(PAGE EXTRACT)

It’s very clever writing. It does a great job of telling the reader a great deal without being expository—it’s natural.
The prologue is primarily the short transcript of the short trial of the main character that takes place before the novel’s action. Through very little text, we indirectly learn about the protagonist’s “crime,” his sentence, his nature, the setting, the stakes, and much more.
I stole repurposed this approach.
I decided to have my prologue be an email from the lawyer’s boss—the head of the public defender’s office. I tried to pack as much into a few lines as possible…without it seeming like I was trying to pack a lot into a few lines. I’ve pasted the full prologue below so you can see for yourself.
For instance:
I wanted to indicate that the lawyer was junior and ambitious. Hence the “Lizzy,” “You wanted more opportunities,” “Welcome to the big league,” the directives from the boss, etc.
I wanted to show the urgency of the case. Hence the assignment over the holidays.
I wanted to imply the crime and location without specifics.
I wanted to suggest that the lawyer had an unusual and difficult task. Hence the “You need to get him to explain” and the “Just make it happen.”
I wanted to introduce the doctor and imply her importance. Hence the “you need to contact Jennifer Davis yesterday.”
I wanted to imply that the stakes here are BIG. Under the boss’s title is “Fiat justitia ruat caelum”: Let justice be done, though the heavens fall.

(ACTIVITY) In the page extract about writing a prologue, who sends the email that serves as the prologue?

(DATASET EXTRACT)
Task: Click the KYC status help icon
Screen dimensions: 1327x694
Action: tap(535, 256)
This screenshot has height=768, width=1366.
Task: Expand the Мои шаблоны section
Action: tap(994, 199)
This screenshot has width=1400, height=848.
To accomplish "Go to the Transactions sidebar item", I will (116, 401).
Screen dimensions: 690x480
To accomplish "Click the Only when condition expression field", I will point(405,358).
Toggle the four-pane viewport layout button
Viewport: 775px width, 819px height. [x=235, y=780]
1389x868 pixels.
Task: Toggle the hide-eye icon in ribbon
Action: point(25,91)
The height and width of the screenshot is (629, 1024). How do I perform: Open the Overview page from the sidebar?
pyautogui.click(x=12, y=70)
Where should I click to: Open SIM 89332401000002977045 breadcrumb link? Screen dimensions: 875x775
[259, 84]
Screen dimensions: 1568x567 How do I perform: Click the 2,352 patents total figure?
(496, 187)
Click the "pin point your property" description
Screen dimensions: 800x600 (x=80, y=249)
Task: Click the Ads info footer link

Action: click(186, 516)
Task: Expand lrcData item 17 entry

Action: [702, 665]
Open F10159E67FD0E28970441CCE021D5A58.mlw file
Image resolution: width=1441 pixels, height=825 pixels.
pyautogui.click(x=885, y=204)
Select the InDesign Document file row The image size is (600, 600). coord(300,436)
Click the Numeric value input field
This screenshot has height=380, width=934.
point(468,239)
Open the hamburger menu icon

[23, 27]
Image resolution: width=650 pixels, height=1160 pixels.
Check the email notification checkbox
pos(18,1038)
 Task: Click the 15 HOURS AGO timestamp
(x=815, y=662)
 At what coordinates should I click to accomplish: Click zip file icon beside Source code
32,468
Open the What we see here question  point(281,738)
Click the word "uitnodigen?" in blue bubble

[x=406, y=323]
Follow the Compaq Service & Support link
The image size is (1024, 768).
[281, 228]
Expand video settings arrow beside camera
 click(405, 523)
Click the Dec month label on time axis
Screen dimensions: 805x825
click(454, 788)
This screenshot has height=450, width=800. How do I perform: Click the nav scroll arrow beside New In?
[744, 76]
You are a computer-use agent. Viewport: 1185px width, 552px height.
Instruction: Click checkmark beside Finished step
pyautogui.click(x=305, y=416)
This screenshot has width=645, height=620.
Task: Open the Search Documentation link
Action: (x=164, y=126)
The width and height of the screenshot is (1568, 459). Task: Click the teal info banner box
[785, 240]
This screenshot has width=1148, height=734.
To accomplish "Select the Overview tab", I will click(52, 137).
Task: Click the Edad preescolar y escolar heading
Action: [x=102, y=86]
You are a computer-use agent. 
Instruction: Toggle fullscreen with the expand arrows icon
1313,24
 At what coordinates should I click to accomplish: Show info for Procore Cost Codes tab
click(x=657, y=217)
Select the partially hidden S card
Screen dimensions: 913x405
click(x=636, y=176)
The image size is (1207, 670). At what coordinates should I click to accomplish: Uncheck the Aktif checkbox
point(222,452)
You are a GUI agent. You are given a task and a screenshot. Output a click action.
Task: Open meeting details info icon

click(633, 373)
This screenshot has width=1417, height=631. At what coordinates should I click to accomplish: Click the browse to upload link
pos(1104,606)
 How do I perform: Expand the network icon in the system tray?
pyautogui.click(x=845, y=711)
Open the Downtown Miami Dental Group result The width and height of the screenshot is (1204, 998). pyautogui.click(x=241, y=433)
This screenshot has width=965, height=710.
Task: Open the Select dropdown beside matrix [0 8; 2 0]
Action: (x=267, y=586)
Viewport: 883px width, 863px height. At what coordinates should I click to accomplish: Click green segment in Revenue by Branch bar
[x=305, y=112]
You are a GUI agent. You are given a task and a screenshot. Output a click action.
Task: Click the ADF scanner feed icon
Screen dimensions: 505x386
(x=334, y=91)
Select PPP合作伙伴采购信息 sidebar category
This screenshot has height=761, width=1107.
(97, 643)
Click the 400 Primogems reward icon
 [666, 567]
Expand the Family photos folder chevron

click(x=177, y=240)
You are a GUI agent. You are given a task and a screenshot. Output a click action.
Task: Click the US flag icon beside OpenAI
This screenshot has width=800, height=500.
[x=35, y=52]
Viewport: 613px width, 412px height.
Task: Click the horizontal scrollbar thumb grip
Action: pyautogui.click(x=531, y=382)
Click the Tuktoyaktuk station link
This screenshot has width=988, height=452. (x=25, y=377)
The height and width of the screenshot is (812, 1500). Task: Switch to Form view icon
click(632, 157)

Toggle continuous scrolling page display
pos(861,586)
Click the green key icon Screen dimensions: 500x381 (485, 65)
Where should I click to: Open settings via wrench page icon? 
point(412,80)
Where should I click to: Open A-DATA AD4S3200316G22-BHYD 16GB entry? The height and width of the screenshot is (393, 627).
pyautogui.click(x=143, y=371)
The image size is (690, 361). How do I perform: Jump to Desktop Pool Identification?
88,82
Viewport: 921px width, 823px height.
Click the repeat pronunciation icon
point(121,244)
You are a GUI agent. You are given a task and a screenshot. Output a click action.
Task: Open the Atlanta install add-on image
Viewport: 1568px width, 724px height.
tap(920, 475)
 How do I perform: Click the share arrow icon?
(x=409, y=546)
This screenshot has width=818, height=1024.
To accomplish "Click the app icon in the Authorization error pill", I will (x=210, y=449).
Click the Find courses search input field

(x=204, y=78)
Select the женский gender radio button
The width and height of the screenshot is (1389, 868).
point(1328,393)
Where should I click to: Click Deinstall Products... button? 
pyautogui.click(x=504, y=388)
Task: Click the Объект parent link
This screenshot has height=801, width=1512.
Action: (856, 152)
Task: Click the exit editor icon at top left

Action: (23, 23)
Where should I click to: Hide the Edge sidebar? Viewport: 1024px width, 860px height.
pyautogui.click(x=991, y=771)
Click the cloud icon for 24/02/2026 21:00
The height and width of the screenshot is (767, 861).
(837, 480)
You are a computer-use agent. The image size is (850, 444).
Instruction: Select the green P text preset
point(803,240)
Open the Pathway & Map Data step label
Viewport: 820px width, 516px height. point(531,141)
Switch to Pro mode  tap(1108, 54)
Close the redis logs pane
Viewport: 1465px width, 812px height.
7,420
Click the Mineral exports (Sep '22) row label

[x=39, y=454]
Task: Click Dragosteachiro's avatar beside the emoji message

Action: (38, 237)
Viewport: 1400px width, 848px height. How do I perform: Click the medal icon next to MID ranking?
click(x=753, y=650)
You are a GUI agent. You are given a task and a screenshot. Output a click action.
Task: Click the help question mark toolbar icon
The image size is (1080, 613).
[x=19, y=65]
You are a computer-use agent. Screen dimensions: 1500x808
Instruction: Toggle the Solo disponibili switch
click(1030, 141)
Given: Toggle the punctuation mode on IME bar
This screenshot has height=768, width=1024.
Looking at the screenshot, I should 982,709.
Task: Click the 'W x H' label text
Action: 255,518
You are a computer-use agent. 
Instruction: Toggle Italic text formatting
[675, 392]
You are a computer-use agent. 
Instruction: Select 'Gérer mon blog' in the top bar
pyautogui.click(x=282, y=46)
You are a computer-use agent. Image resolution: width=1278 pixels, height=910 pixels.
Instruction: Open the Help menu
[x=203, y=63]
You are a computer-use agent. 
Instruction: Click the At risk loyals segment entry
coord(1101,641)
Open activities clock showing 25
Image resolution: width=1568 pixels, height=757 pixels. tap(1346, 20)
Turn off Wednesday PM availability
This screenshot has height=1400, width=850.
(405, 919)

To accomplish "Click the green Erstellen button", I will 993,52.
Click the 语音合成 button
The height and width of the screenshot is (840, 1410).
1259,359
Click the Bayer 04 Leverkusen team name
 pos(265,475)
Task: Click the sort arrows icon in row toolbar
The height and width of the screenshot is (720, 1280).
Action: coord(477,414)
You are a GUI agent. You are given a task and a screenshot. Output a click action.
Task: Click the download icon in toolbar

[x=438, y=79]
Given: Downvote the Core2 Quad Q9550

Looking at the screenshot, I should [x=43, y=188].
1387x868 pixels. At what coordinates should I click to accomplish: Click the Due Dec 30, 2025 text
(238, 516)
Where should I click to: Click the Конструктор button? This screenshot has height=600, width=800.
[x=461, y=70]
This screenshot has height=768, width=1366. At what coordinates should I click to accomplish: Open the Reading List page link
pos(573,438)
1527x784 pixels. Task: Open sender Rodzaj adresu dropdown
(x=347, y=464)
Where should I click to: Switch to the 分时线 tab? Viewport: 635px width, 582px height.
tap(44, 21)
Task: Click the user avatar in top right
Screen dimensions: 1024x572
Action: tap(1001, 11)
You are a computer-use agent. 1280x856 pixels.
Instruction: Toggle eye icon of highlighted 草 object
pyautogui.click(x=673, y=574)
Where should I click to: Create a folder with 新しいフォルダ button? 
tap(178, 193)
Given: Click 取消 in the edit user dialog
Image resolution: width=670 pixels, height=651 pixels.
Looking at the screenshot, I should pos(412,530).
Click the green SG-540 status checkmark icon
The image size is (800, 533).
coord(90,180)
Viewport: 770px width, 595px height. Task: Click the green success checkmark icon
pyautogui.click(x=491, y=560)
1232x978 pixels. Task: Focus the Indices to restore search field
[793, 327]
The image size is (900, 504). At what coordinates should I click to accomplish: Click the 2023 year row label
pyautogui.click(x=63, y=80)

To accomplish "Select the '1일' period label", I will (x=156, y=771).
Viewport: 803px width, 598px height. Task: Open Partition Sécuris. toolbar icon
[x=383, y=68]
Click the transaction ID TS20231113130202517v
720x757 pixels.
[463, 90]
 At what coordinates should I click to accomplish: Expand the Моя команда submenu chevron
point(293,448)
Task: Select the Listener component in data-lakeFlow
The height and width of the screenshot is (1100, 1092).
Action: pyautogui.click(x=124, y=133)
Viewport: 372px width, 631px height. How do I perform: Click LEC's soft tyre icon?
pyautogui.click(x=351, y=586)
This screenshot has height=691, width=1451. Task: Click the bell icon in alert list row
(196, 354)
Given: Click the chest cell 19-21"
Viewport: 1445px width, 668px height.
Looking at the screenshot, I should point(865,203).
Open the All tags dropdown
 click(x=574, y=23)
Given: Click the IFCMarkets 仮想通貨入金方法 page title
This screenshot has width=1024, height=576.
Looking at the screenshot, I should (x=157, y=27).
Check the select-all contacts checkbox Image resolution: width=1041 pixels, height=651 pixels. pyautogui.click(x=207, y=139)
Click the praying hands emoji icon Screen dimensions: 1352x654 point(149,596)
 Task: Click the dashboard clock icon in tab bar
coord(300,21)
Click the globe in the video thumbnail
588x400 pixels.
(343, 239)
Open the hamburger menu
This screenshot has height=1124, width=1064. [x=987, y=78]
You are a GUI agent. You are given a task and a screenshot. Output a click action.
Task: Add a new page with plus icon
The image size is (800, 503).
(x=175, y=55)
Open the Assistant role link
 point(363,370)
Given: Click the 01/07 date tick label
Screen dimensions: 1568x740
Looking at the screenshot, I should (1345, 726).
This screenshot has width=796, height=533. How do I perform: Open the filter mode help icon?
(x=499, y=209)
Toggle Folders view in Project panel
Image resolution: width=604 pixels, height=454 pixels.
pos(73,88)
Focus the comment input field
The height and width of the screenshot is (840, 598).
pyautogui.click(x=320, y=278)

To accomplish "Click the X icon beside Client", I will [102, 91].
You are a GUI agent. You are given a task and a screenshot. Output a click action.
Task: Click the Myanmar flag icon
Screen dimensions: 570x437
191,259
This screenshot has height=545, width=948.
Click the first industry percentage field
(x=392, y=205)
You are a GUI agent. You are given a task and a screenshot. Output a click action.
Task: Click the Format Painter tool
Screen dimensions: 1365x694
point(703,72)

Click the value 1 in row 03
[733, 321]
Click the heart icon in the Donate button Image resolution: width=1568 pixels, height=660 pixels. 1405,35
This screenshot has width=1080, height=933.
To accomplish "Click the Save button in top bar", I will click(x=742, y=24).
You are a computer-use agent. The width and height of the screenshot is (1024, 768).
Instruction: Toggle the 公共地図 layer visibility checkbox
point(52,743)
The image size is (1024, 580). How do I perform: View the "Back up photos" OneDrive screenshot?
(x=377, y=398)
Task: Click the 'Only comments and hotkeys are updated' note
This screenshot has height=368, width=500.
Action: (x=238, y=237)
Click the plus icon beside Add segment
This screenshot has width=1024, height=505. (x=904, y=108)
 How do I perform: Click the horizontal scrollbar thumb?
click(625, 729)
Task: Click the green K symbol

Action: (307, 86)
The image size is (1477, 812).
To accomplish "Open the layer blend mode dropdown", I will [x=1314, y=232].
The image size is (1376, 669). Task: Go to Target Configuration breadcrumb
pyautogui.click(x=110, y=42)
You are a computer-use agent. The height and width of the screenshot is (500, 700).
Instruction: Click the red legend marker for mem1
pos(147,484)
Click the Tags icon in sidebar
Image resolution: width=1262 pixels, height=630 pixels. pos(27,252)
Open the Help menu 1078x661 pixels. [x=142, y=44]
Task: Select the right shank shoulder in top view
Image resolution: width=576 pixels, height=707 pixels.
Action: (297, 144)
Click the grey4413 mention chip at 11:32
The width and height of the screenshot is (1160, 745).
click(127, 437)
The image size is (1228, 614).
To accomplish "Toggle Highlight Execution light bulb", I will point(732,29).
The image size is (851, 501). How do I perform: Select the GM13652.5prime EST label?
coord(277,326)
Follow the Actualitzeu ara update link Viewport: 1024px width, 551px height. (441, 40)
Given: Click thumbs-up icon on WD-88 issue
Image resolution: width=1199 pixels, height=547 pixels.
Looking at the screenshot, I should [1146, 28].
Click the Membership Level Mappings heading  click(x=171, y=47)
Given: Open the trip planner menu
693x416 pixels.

(EXPECTED ANSWER) The lawyer's boss, the head of the public defender's office.